Line a 9.5-inch (24 cm) springform pan with parchment paper.
In a large bowl, beat the eggs with the granulated sugar using electric beaters until the mixture is pale.
Gradually add the vegetable oil in a stream, while continuing to beat, and then the milk.
Add the flour and baking powder, and continue to mix with the beaters until you have a smooth batter.Pour half of the prepared batter into the cake pan and bake it at 350°F (180°C) for fifteen minutes.
Meanwhile, wash the apples, peel, and dice half of them, and slice the other half without peeling.

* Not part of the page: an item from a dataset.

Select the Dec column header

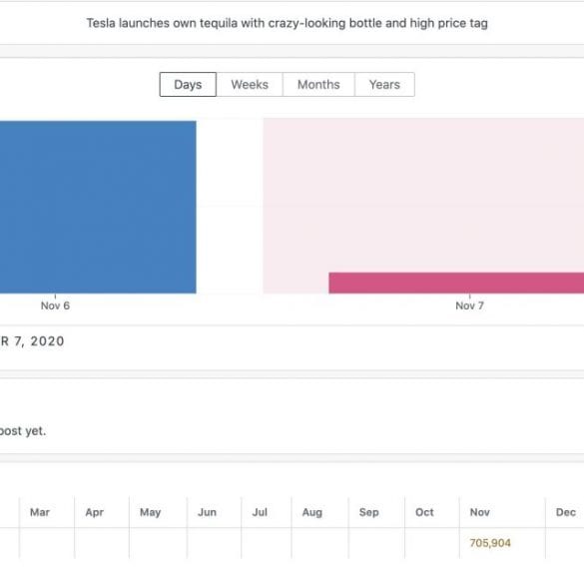tap(566, 512)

After the fifteen minutes of baking, remove the cake pan from the oven and spread the jam over the surface of the cake, leveling it with the back of a spoon.Scatter the diced apples over the jam and pour the remaining half of the cake batter over them.
Arrange the apple slices in a circular pattern on the surface of the batter, and sprinkle with brown sugar and a bit of ground cinnamon.
Bake again at 350°F (180°C) for thirty-five minutes, performing the toothpick test at the end to check if it’s done: it should come out dry when inserted into the cake.
Remove from the oven, allow to cool completely, and transfer your poured cake with apples and jam onto a serving plate or platter.
Decorate with powdered sugar as desired and serve.